[Data records]
....................
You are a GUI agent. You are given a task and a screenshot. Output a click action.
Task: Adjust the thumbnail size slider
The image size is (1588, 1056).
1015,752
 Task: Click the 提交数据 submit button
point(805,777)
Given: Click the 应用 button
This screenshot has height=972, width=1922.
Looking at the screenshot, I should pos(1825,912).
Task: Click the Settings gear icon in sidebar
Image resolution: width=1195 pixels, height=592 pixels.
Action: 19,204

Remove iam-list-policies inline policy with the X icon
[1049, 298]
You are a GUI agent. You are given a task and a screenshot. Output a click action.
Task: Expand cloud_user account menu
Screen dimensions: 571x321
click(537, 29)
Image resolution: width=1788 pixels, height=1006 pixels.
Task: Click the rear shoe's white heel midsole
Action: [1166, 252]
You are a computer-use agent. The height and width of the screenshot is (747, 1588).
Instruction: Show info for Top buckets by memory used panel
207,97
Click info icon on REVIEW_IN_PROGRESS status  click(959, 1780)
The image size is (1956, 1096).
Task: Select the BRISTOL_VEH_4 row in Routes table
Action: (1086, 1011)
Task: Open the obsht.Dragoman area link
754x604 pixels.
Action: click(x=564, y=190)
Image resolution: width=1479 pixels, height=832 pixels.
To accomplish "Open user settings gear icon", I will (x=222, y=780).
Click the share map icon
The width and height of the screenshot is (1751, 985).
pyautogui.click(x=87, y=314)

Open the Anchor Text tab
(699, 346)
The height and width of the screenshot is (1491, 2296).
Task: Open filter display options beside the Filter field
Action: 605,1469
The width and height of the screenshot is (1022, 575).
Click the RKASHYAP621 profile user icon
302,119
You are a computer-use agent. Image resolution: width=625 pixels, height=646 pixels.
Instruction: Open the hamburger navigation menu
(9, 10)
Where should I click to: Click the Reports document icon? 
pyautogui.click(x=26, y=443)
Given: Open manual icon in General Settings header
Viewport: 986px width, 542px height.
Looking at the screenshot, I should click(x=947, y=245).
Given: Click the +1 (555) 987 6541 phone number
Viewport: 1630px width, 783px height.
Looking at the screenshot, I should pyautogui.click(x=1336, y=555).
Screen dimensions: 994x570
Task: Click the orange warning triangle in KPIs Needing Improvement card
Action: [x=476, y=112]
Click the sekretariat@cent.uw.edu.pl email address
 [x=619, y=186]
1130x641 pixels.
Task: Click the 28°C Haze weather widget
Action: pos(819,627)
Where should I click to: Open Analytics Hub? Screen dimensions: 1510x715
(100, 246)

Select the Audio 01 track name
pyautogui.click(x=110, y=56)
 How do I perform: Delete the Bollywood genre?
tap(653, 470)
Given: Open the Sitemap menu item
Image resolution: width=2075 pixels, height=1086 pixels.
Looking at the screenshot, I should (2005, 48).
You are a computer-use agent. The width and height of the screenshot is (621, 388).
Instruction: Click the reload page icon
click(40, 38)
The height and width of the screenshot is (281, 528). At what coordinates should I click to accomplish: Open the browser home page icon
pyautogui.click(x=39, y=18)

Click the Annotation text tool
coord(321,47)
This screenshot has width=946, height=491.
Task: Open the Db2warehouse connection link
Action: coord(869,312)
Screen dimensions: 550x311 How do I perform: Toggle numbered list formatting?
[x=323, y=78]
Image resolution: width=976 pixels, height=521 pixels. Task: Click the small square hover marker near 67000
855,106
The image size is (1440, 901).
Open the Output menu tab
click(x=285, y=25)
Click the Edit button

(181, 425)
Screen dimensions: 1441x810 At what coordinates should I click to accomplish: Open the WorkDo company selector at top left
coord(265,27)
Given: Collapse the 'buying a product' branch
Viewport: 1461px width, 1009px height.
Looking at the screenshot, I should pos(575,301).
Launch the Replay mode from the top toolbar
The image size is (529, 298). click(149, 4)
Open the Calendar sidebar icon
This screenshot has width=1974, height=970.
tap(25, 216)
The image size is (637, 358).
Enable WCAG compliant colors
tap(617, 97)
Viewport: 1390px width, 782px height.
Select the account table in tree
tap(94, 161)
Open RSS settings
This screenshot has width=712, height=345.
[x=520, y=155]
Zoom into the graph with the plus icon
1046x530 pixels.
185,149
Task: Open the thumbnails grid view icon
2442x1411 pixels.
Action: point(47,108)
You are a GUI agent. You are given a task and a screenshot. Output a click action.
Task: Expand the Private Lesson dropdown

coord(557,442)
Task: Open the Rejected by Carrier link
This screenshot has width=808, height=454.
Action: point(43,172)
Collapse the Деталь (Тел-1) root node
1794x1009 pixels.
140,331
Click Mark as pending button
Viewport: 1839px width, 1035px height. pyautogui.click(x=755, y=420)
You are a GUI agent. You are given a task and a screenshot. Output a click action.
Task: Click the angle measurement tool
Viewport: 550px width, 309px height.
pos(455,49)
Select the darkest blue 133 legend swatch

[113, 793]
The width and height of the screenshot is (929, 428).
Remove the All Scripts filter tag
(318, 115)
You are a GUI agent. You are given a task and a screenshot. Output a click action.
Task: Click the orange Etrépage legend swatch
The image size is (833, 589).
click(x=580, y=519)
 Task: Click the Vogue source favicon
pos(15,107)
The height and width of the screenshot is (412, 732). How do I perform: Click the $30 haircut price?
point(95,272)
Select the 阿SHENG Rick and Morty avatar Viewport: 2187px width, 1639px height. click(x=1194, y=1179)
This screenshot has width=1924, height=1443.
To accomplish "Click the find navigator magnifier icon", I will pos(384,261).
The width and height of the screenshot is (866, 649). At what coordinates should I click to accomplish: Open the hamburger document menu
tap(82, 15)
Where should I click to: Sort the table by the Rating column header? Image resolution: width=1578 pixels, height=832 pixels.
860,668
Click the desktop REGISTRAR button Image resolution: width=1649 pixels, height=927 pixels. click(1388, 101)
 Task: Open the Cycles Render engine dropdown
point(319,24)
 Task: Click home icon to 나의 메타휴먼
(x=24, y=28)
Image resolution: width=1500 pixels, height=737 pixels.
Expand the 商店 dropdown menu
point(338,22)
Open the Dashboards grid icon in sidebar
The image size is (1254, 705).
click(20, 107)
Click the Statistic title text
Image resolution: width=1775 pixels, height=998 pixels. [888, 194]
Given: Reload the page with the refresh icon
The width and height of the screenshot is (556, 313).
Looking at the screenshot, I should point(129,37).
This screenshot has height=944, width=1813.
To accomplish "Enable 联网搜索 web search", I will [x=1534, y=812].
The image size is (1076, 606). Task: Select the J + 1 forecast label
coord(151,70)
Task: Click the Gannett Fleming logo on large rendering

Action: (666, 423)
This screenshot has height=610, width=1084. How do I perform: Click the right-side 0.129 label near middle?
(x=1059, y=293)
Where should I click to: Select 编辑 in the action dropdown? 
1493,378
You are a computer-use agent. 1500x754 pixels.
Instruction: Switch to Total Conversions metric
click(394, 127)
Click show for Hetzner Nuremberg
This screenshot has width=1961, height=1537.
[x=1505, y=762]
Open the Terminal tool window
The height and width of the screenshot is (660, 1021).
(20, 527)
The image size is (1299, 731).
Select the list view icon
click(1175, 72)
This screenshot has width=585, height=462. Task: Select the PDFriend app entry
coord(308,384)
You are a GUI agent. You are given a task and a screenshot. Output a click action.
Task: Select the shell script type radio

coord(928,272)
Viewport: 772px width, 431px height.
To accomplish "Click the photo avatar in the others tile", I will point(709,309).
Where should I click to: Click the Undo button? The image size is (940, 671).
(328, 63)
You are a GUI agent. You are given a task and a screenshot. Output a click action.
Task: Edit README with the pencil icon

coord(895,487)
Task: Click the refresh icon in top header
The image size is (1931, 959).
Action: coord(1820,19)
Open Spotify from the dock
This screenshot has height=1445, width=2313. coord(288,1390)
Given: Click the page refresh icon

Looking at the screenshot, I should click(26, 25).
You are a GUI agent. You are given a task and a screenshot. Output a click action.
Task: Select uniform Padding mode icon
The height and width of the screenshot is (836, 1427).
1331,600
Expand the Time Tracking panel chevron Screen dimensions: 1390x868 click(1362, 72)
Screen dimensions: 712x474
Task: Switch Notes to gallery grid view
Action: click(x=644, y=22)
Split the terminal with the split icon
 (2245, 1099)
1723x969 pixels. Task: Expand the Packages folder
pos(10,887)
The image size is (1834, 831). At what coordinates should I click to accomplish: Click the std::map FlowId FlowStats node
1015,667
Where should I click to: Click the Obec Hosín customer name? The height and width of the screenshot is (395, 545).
....................
▸ What is needed:
From the records above, print only the lines between the one holding "This screenshot has width=712, height=345." and the one holding "Click the desktop", inclusive, exactly as they stand.

▸ Exercise result:
This screenshot has width=712, height=345.
[x=520, y=155]
Zoom into the graph with the plus icon
1046x530 pixels.
185,149
Task: Open the thumbnails grid view icon
2442x1411 pixels.
Action: point(47,108)
You are a GUI agent. You are given a task and a screenshot. Output a click action.
Task: Expand the Private Lesson dropdown

coord(557,442)
Task: Open the Rejected by Carrier link
This screenshot has width=808, height=454.
Action: point(43,172)
Collapse the Деталь (Тел-1) root node
1794x1009 pixels.
140,331
Click Mark as pending button
Viewport: 1839px width, 1035px height. pyautogui.click(x=755, y=420)
You are a GUI agent. You are given a task and a screenshot. Output a click action.
Task: Click the angle measurement tool
Viewport: 550px width, 309px height.
pos(455,49)
Select the darkest blue 133 legend swatch

[113, 793]
The width and height of the screenshot is (929, 428).
Remove the All Scripts filter tag
(318, 115)
You are a GUI agent. You are given a task and a screenshot. Output a click action.
Task: Click the orange Etrépage legend swatch
The image size is (833, 589).
click(x=580, y=519)
 Task: Click the Vogue source favicon
pos(15,107)
The height and width of the screenshot is (412, 732). How do I perform: Click the $30 haircut price?
point(95,272)
Select the 阿SHENG Rick and Morty avatar Viewport: 2187px width, 1639px height. click(x=1194, y=1179)
This screenshot has width=1924, height=1443.
To accomplish "Click the find navigator magnifier icon", I will pos(384,261).
The width and height of the screenshot is (866, 649). At what coordinates should I click to accomplish: Open the hamburger document menu
tap(82, 15)
Where should I click to: Sort the table by the Rating column header? Image resolution: width=1578 pixels, height=832 pixels.
860,668
Click the desktop REGISTRAR button Image resolution: width=1649 pixels, height=927 pixels. click(1388, 101)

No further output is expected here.